- Stu - PharaohCreator
I uninstalled Anthem.
I know, I know. I said I'd give Anthem a fair chance. I said how much I wanted to love it, and that I'd finish the campaign to give it a chance to prove itself to me, and for me to fall in love with it. I desperately wanted that to happen, I really did - right up to the moment that I uninstalled it.
To be honest though, I couldn't really tolerate any more.
I fired it up on Sunday afternoon. I was at the point of the main quest where you have to open the tombs - I'd opened three of them and had one to go. That one to go was the one that required 15 chests to be opened, among other things - and it was this quest and the one after it that caused my hopes and expectations to collide with the cold hard reality of the experience the game offers. As collisions go, it was brutal. High speed, head on. Windshields shattered, airbags exploded... and ultimately my hopes of finding something in Anthem that I was prepared to tolerate its problems for ended up impaled on a steering column and bleeding to death.

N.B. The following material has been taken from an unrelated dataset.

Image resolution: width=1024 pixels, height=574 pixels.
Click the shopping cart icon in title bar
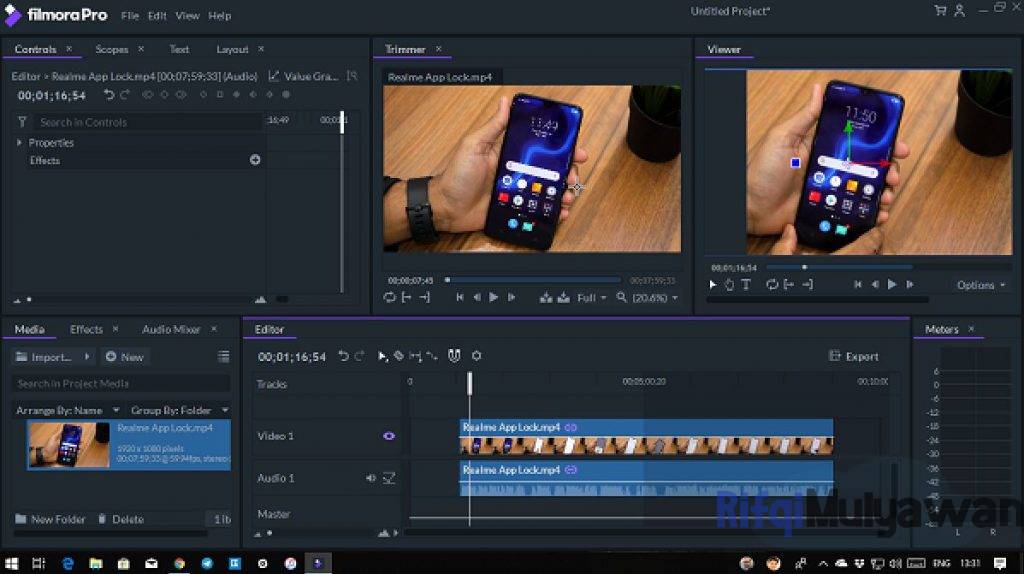[x=940, y=11]
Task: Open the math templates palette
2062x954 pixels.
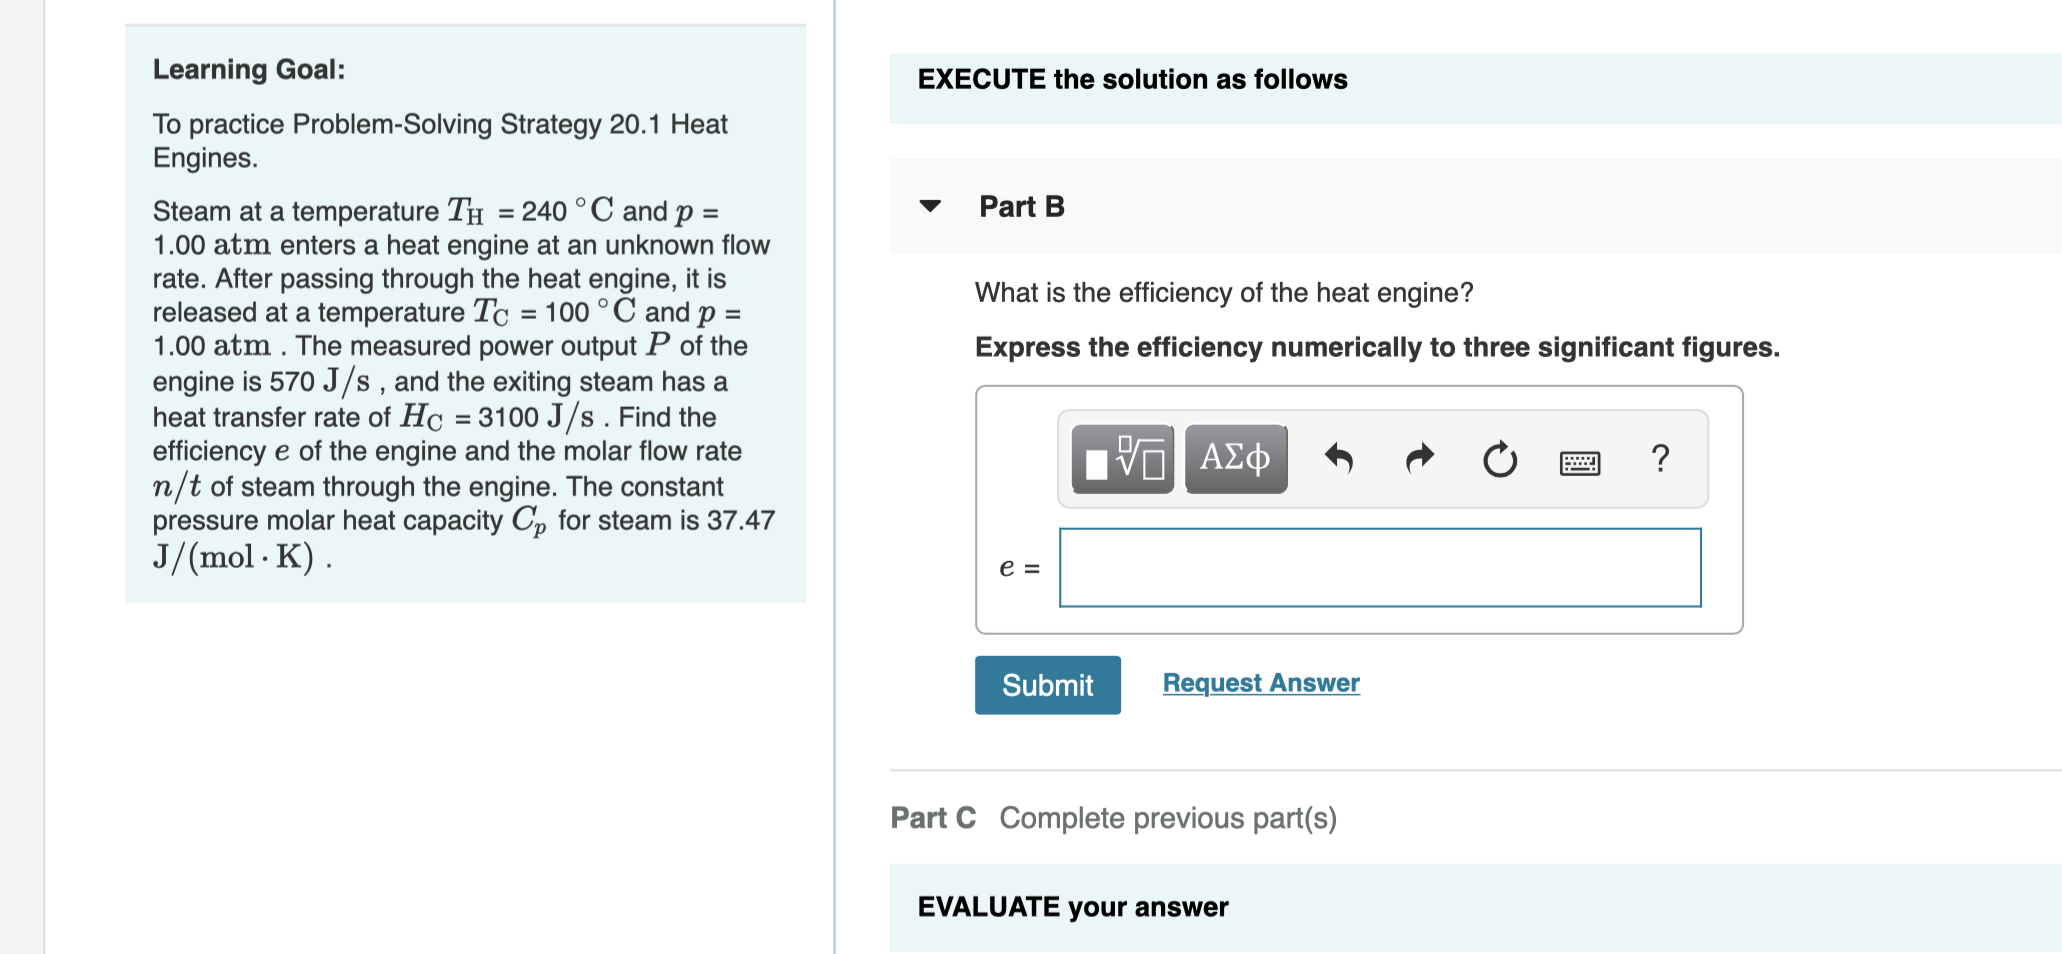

That mission. Man, that mission is hateful. I'd been happily pushing on through the campaign. It was holding my attention if not totally absorbing me; I was having fun with it and meeting new characters and developing an understanding of the world... and then someone dropped a girder in front of the train. Opening 15 chests isn't so bad, right? How hard can it be? Well, it wasn't hard - it just brought into extremely sharp relief the flaws of the game. I headed into the Stronghold to farm chests at first - but after running it 3 or 4 times and experiencing various technical issues (along with the realisation that I wasn't actually having that much fun as I'd already done this Stronghold multiple times during the demo) I decided to head off into freeplay - to rely upon finding chests in the world, and completing world events.
Finding chests isn't easy. Finding world events isn't easy, either. You fly about and basically have to hope you'll stumble across one. Sometimes, it takes an insufferable amount of time to find one. If you're killed while doing a world event, finding your way back to them isn't easy. Sometimes, even if you do manage to make your way back, they've ended by the time you get there. Opening that last couple of chests to allow me to open the tomb felt soul destroying - as though the game was actively going out of its way to obtusely block my progress. I don't mind playing a game to progress. I don't mind grinding to progress. But Anthem makes the process of playing and the process of grinding tediously difficult. Could I learn my way around given enough time? Probably. But frankly, I value my time too highly. Anyway, I finally managed to open the tomb. I was already prepared for the disappointment of the tomb containing a sarcophagus with some more shitty equipment in it, so wasn't surprised or upset with what I got - more white and green junk that was actually of lower values than the shitty green equipment I already had. Still, I could proceed. Yay.
I headed back to Fort Tarsis, selected the mission and launched in - and it was at this point that the straw that broke the camel's back came into view. The mission crashed. Multiple times. First near the start. Then about halfway through. Then again, near the end. Finally, having made it right through the mission (to the point where the achievement popped for having completed it), it crashed AGAIN. No loot, no mission rewards, no cut scene (assuming there was one to watch). Instead, I saw this screen. Over, and over again.
And with that, my patience and goodwill evaporated. I tried, I really did. I've said again and again that I wanted to love Anthem... but it apparently doesn't want to be loved. Not by me, anyway. I still believe that there's a good game somewhere inside Anthem. It's hidden deep beneath some shitty mission design, and some poor implementation of good ideas, and some serious technical issues. I'm gonna sit back for a couple of months and wait for Bioware to dig it out. Until then, there are a million other games out there. I'm sure I'll be able to find fun in at least a couple of them. I just hope that by the time they dig that good game up, I'm still interested enough to give it a try.